Background RA is the most common chronic inflammatory arthropathy. About 30% of patients are treated with BT. The optimisation of TB doses in patients in clinical remission of the disease is a strategy used in clinical practice.
Primary endpoint was evaluate the clinical behaviour of RA in patients of the Rheumatology Unit of Valme University Hospital, who receive BT at optimised doses, according to the BT dose optimisation protocol elaborated in our unit.
Materials and methods Observational, descriptive, longitudinal and retrospective study in a cohort of 32 patients diagnosed with RA, who are treated at optimised doses of TB (2008 −2014).
A description of the baseline characteristics was made.
The clinical evolution was measured by the DAS 28 at different times: prior to the initial reduction and subsequent reductions, at the end of the reduction and at the data collection visit.

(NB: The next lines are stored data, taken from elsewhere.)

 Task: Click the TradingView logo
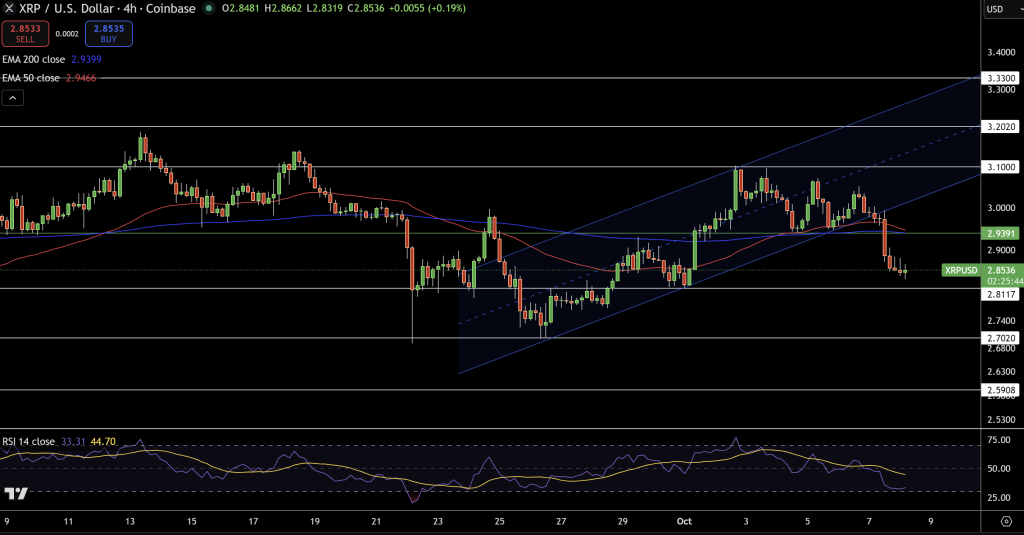(x=15, y=493)
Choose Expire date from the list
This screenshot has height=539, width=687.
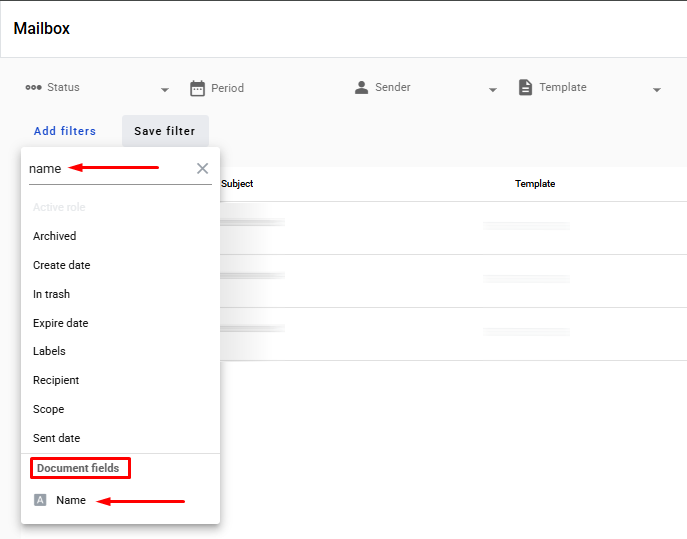61,323
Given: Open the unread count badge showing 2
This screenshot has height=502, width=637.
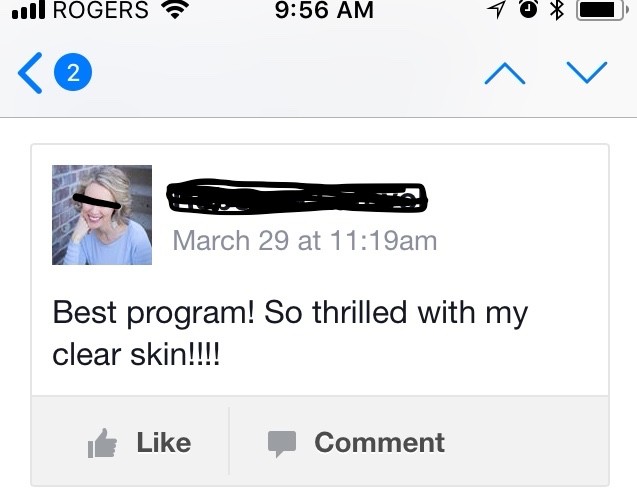Looking at the screenshot, I should point(73,72).
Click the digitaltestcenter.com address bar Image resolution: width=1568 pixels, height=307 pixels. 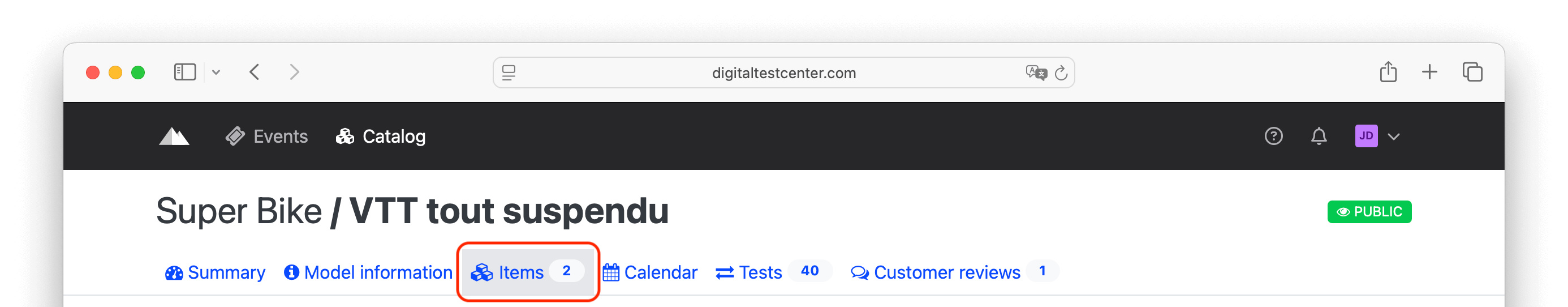tap(783, 73)
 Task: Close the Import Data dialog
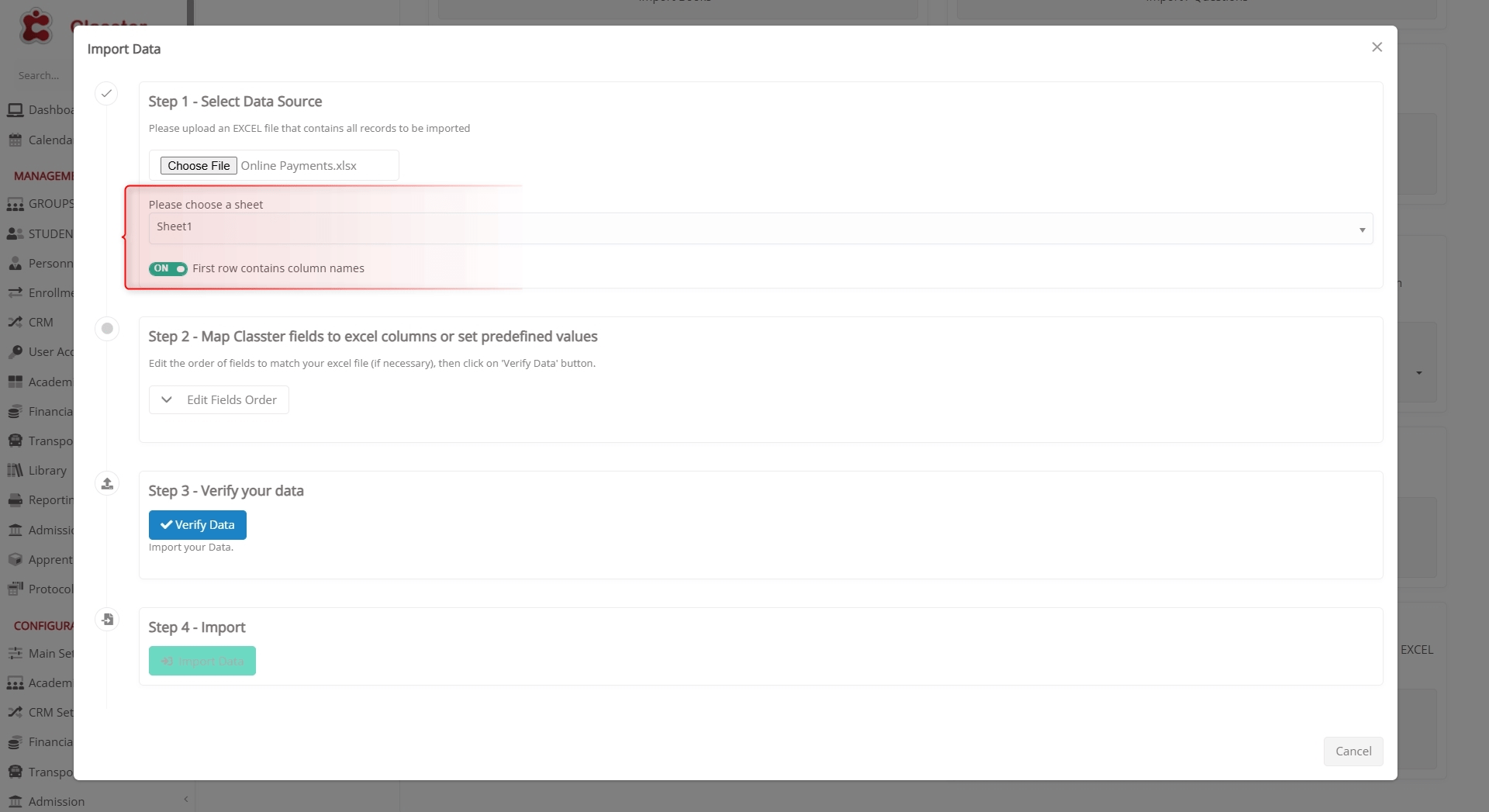pos(1377,47)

Result 62.5% are women, mean age at diagnosis of 42.6 years. The duration of RA at the start of BT was 98.63 months and the biological treatment time at the beginning of the optimisation was 160.66 months.

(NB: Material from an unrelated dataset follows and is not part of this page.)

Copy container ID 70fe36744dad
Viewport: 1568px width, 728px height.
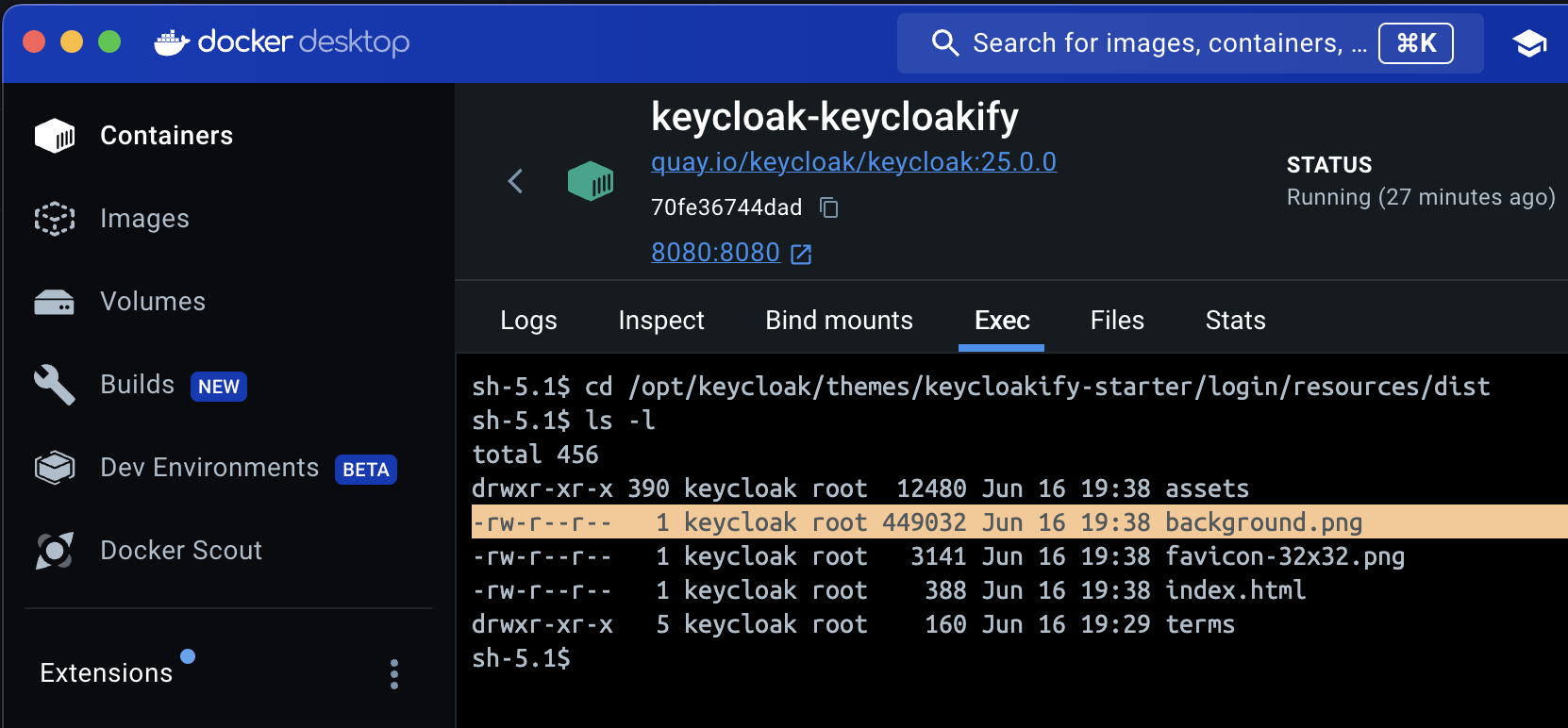click(x=828, y=207)
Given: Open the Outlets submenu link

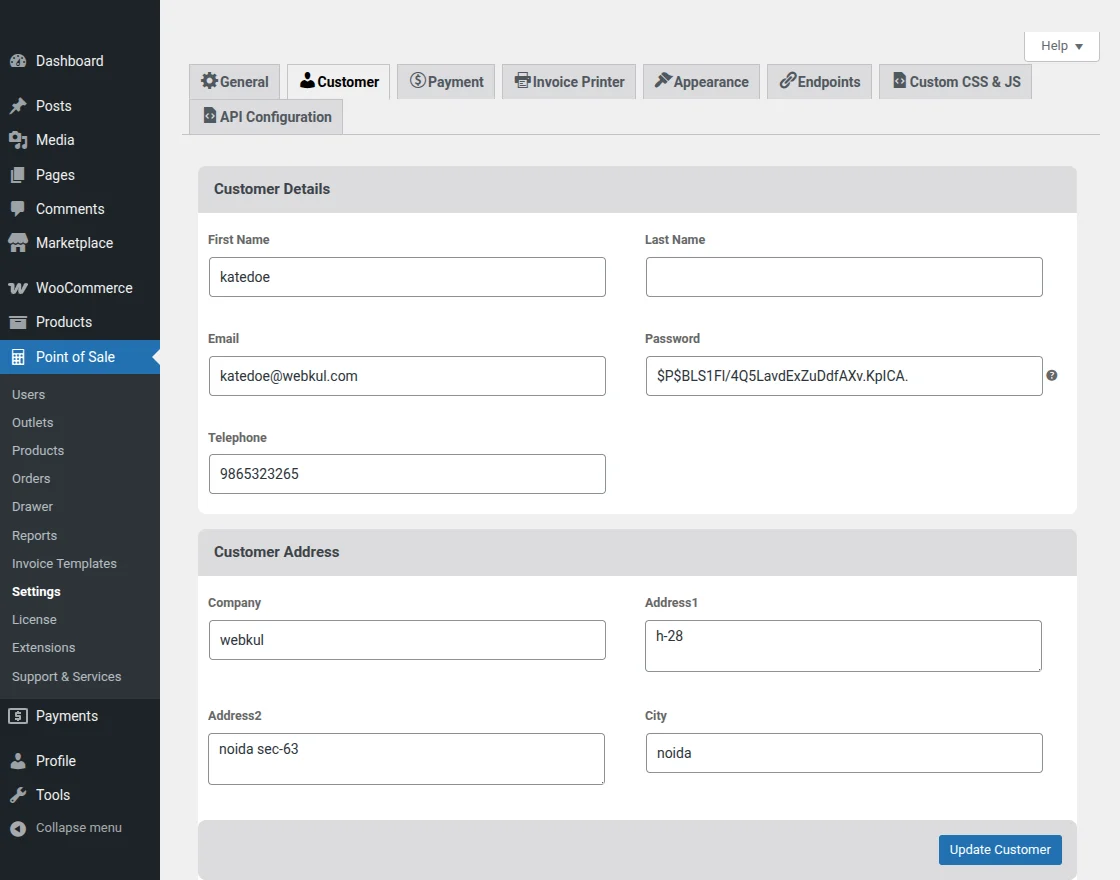Looking at the screenshot, I should click(x=33, y=423).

The 75% of the sample was FR positive and 56.7% ACPA positive. The 59.4% were with etanercept.
The mean DAS28 before the reduction of BT was 2.47.

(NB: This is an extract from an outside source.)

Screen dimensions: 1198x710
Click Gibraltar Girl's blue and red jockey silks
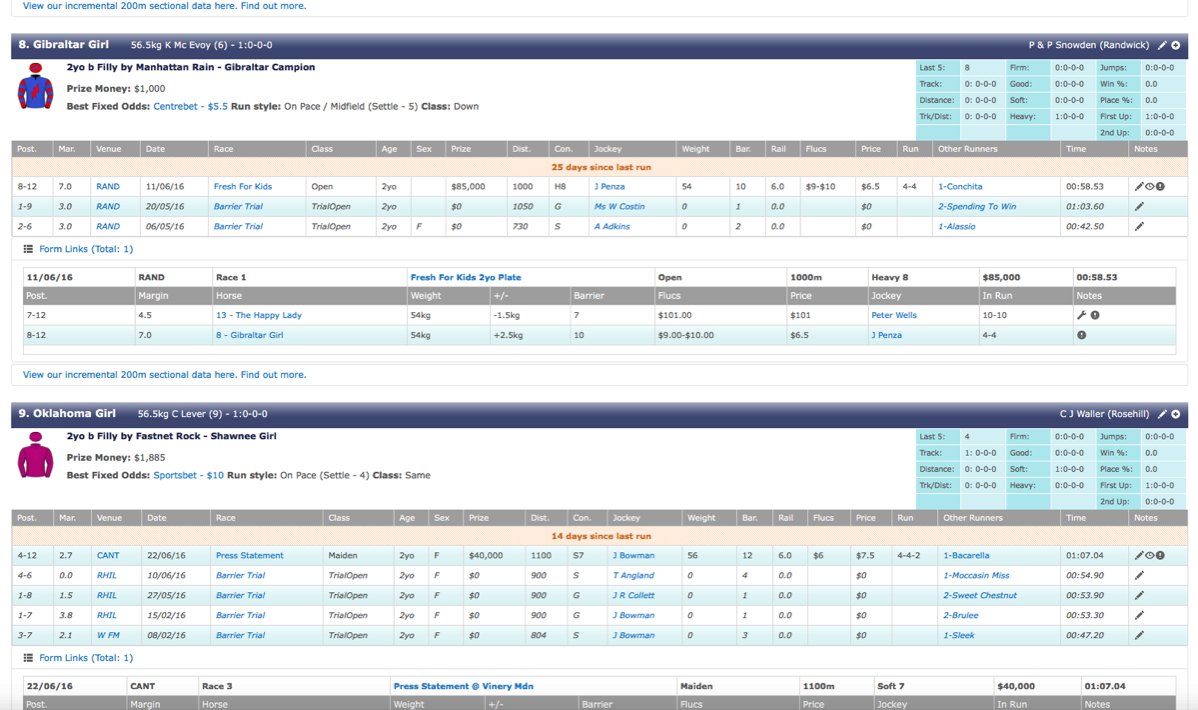point(35,87)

At the time of analysis 21 continued with optimised doses with DAS 28: 2.67 and 11 had discontinued the dose reduction régimen, 80% by increase of the activity
Conclusions All the patients in our study were in clinical remission at the beginning of TB optimisation.
The optimised TB can maintain a high percentage of patients in clinical remission. One-third of our patients are maintained in optimised doses for a long period.
The main reason to finalise the optimisation regimen was an increase in the activity of the disease.